#### [Aim of the exercise]
Each entry below should be returned exactly as is, with the pictures removed.

(Saved entries)
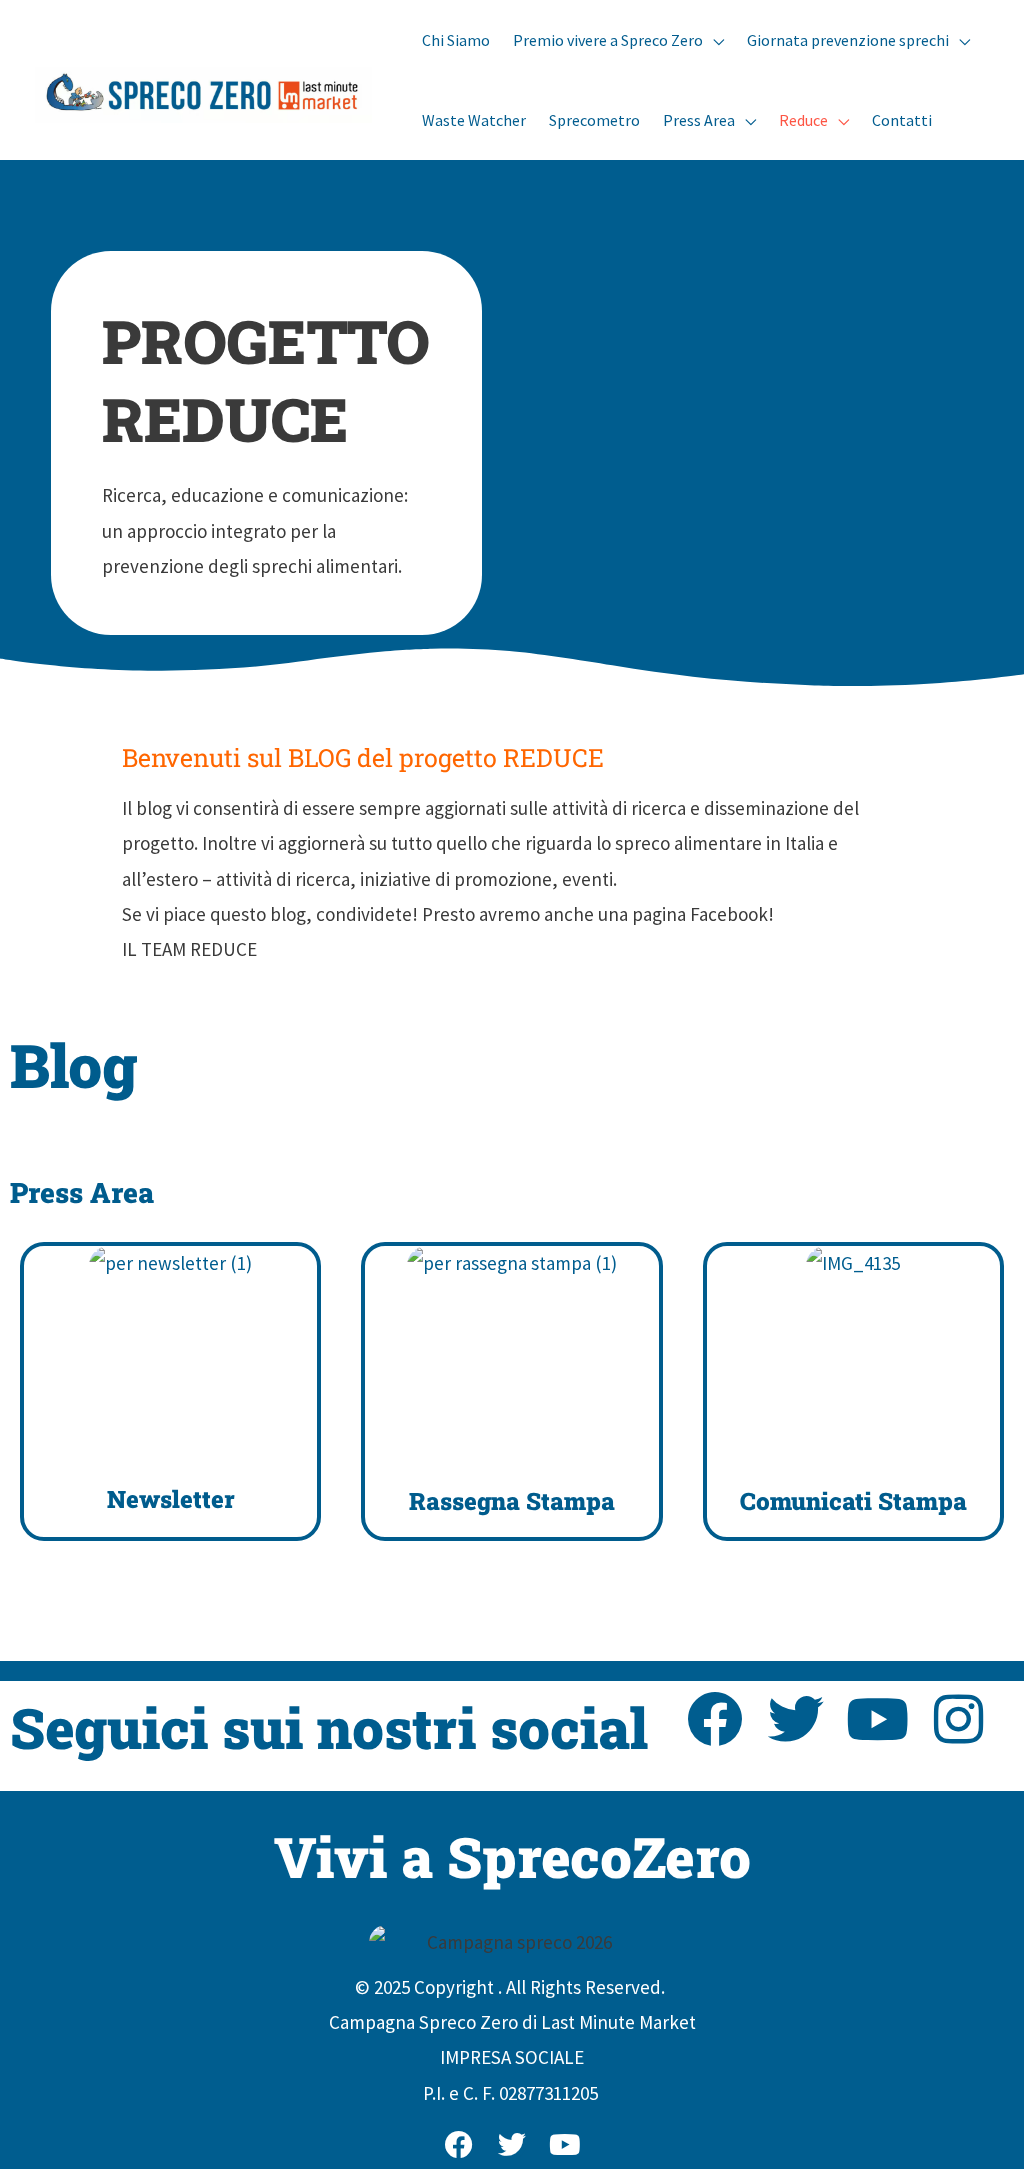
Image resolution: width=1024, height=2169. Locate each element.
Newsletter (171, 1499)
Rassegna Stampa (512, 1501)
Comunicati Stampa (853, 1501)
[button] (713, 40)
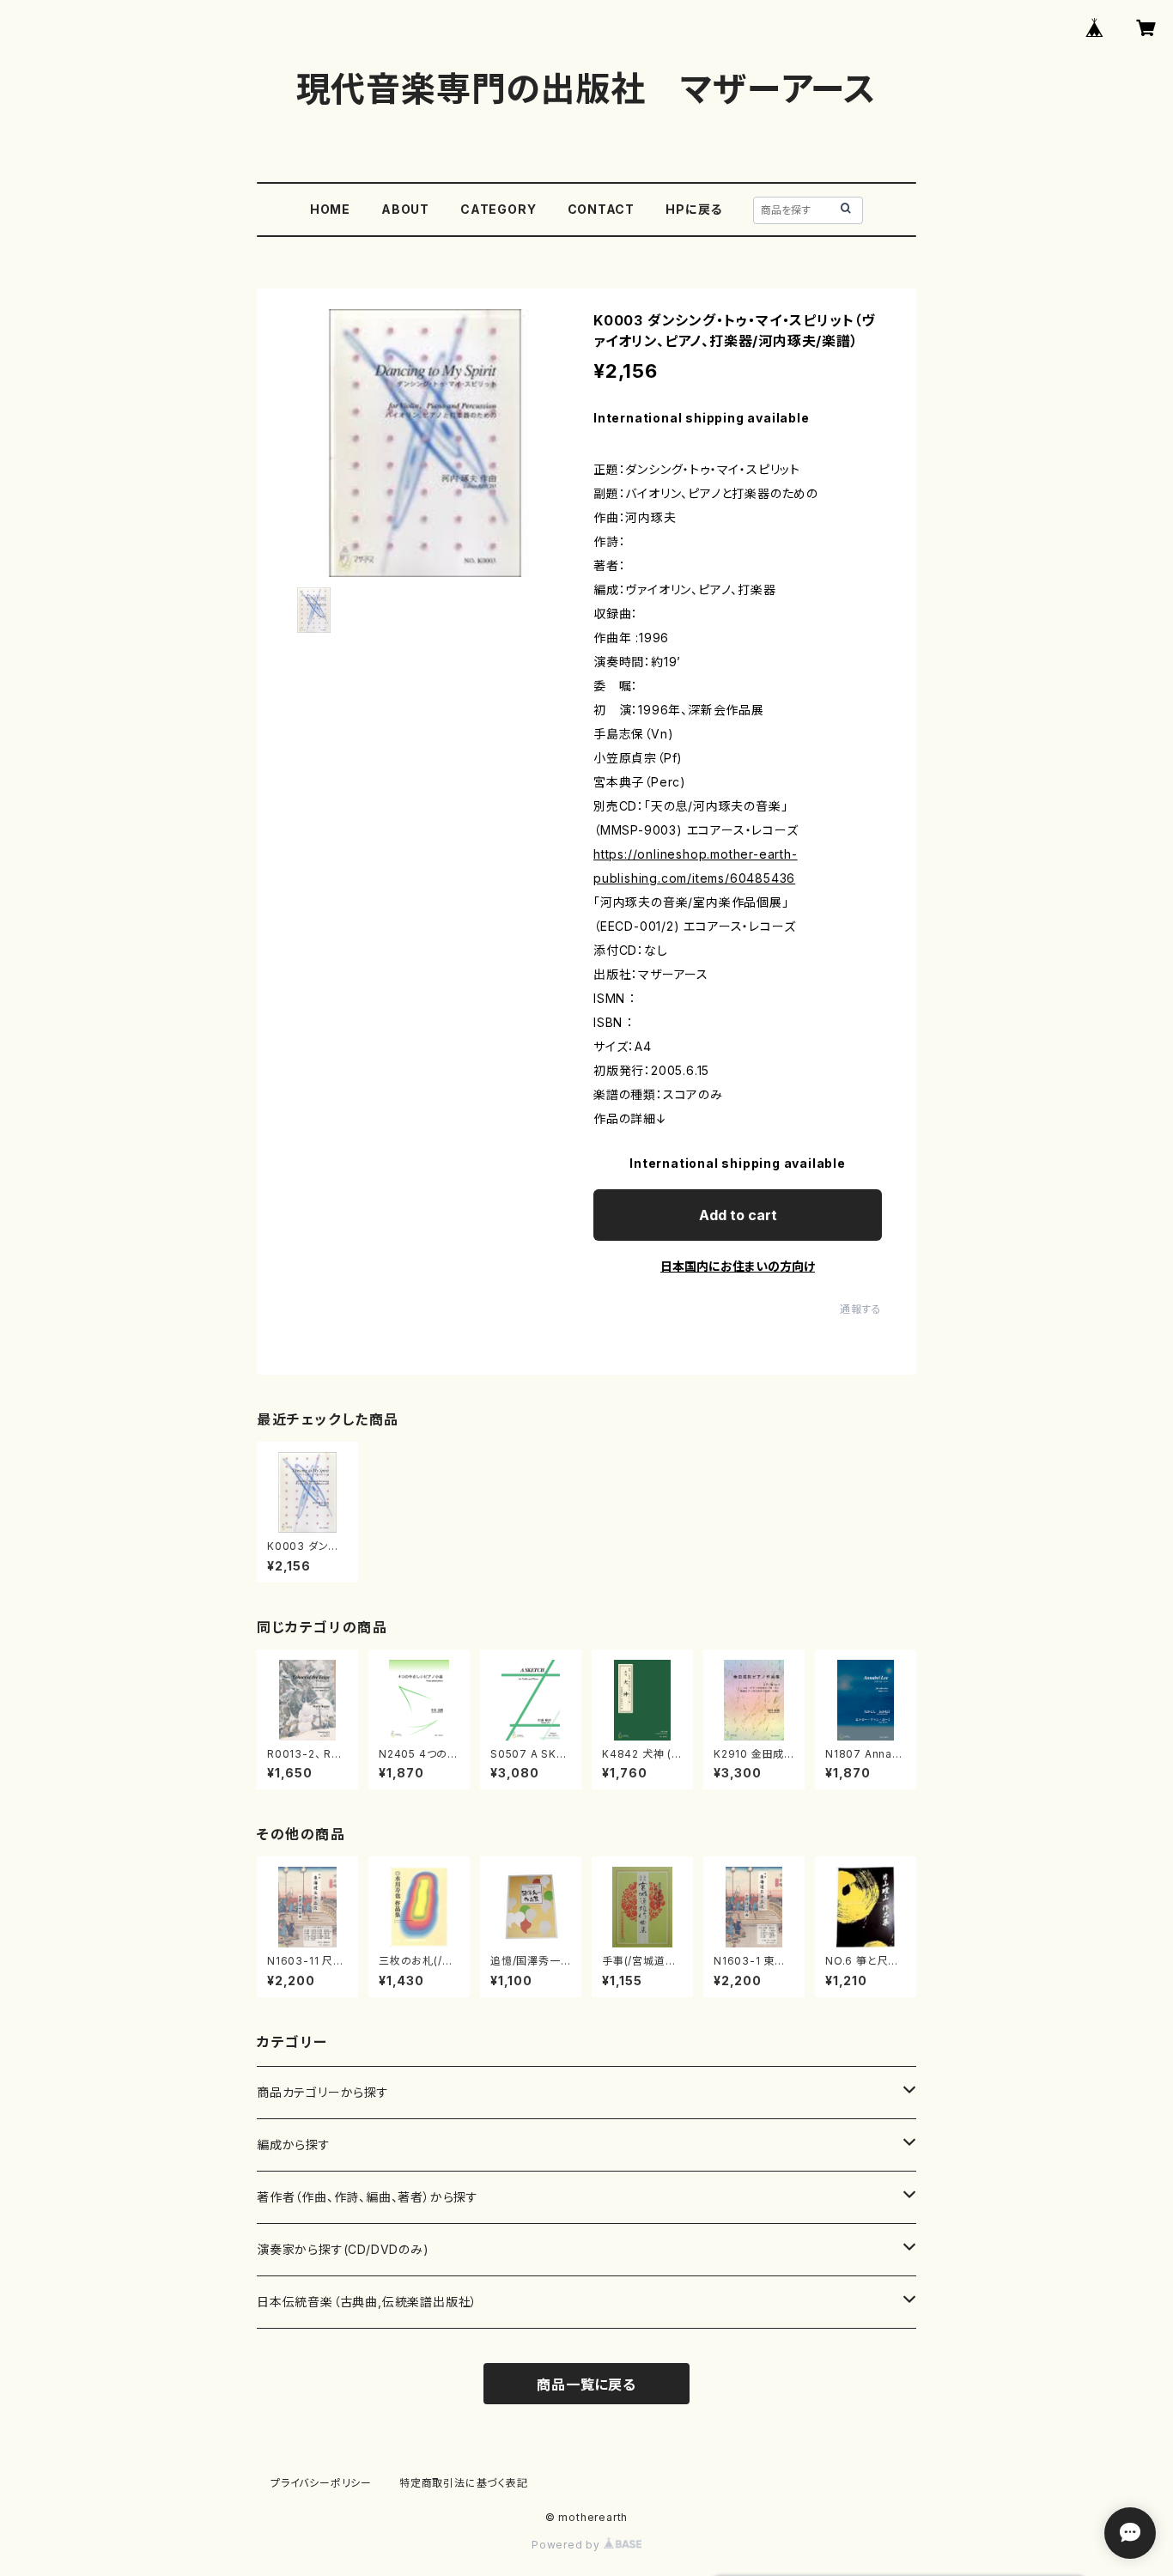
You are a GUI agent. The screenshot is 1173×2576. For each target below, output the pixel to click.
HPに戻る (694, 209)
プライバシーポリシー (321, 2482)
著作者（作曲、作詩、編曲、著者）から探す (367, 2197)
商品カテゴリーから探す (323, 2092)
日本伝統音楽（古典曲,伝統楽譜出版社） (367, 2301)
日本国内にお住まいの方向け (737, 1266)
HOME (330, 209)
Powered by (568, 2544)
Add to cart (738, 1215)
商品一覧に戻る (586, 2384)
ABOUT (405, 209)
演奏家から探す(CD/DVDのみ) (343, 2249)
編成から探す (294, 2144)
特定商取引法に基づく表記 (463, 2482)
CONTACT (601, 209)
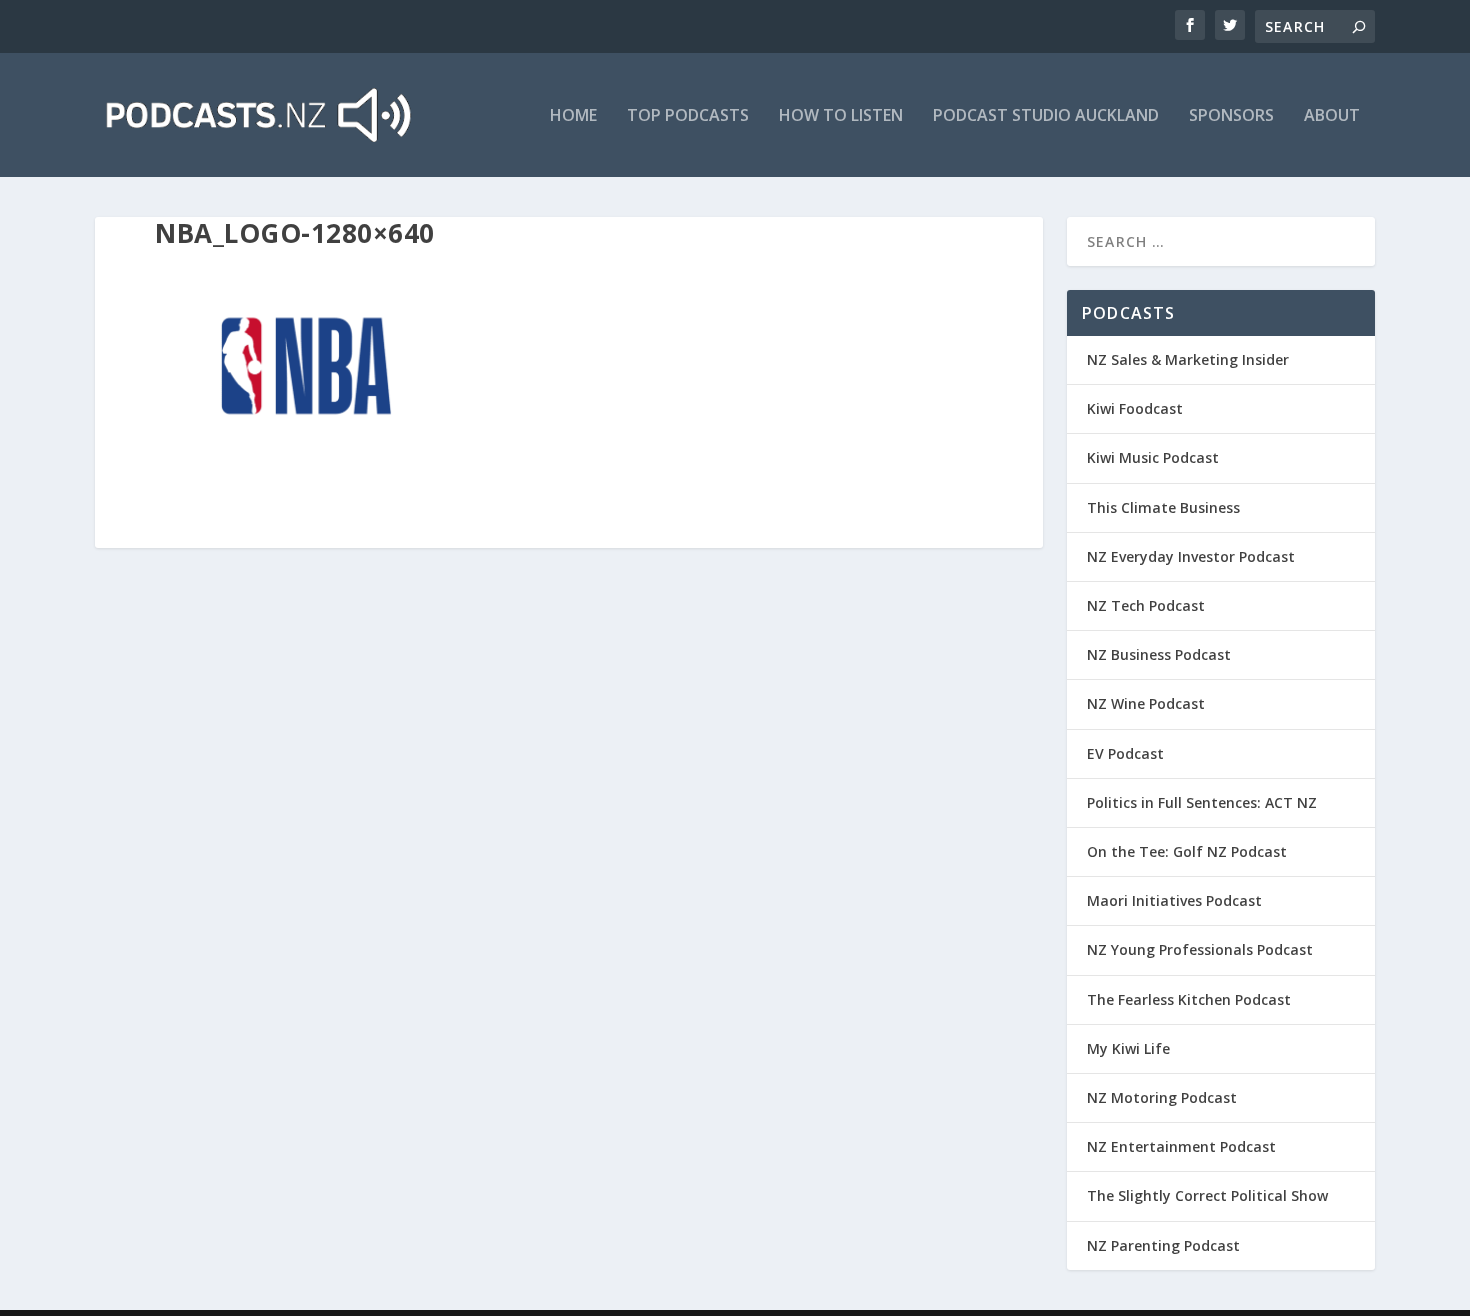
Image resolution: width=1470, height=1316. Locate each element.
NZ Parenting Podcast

#### [Exercise answer]
Image resolution: width=1024, height=2169. Locate each element.
Newsletter (171, 1499)
Rassegna Stampa (512, 1501)
Comunicati Stampa (853, 1501)
[button] (713, 40)
You are a GUI agent. The screenshot is 1173×2576. For each target below, output the pixel to click.
HPに戻る (694, 209)
プライバシーポリシー (321, 2482)
著作者（作曲、作詩、編曲、著者）から探す (367, 2197)
商品カテゴリーから探す (323, 2092)
日本伝統音楽（古典曲,伝統楽譜出版社） (367, 2301)
日本国内にお住まいの方向け (737, 1266)
HOME (330, 209)
Powered by (568, 2544)
Add to cart (738, 1215)
商品一覧に戻る (586, 2384)
ABOUT (405, 209)
演奏家から探す(CD/DVDのみ) (343, 2249)
編成から探す (294, 2144)
特定商取引法に基づく表記 (463, 2482)
CONTACT (601, 209)
Image resolution: width=1470, height=1316. Locate each element.
NZ Parenting Podcast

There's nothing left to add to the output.